It seems with my new PC that almost every time a sound starts to play there is a pop sound like when someone turns an amp on, any ideas?
Note: doesn't matter whether I use the built in speakers or the line out ones, same issue
It seems with my new PC that almost every time a sound starts to play there is a pop sound like when someone turns an amp on, any ideas?
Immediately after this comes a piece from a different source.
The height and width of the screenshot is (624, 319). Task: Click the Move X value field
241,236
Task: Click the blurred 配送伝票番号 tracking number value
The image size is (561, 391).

Note: doesn't matter whether I use the built in speakers or the line out ones, same issue
Yes, I have a hunch that it is a powersave feature.
That is indeed exactly what happens when powersave is activated.
Do you have those pops only when on battery power ?
Because on AC you shouldn't have them.
I have the same thing happen on a desktop. It does have to do with power save but the the way I fixed it in the past doesn’t seem to work like it did.
Its an AIO - but It doesn't go in to power save mode at all.
Strange, I don't have that problem.
It only pops on my laptop if i'm on batterypower.
Best thing to do is to use 'powertop' to check if the audiohardware is entering sleep state despite being on AC.
If it does*, you can read from powertop which command you have to put in /etc/rc.local
*=(I wouldn't be surprised because 80% of computer ACPI is buggy as heck)
I found a link to an article about a possible fix. I need to try it on the computer I have the problem on and post a link if it works.
This is what worked for me for now. What I did was, open up terminal and enter sudo nano /etc/modprobe.d/alsa-base.conf then add this line at the end of this options snd-hda-intel power_save=0 power_save_controller=N then ctrl o to save and ctrl x to exit nano. I found this at audio - Linux Ubuntu Speakers Popping every few seconds - Super User
Hope this helps
cool, I am trying that. I made a copy of the original file before saving the changes. I will let you know if that worked.
still happening for me. Could it be that I need to reboot if this file is only read during startup? I will do so as soon as I can and report back.
I think a restart is a good thing. I have it in my head that it needs the restart for the change to take effect.
Thank you for your help. It has been fixed by your solution. Is this permanent? I guess maybe until I update to 24.04...
It should be permanent. It should be to repeat this same process then so long as they don’t change anything about where we put this. Glad to be of help.
Related? The screen no longer shuts off and backlight when no activity after 30 mins
Never mind - all is well. (I had caffeine running, LOL)
so, I am still hesitant with modifying the crontab or cron or whatever it is. Is there anyway to create a script using
echo 0 | sudo tee /sys/module/snd_hda_intel/parameters/power_save
and create a launcher or add to startup applications? I am really not wanting to break my installation.
it works for as long as I don't reboot, then I have to run it again. I don't mind doing that but wanting to make it run on demand or startup at boot time using startup applications
You mean you want a script with root privileges that runs at startup? This looks like the approach I'd follow: Run Bash script as root in startup on ubuntu 18.04 - Stack Overflow
I'm not sure if it's necessary, but the script might also need to call modprobe to unload and load the snd_hda_intel module again - that could lead to a whole bunch of mess with dependencies. If that's the case, I'd probably stick with edits to /etc/modprobe.d/alsa-base.conf
instead - as that's precisely the tool for organising the various options to use in kernel modules.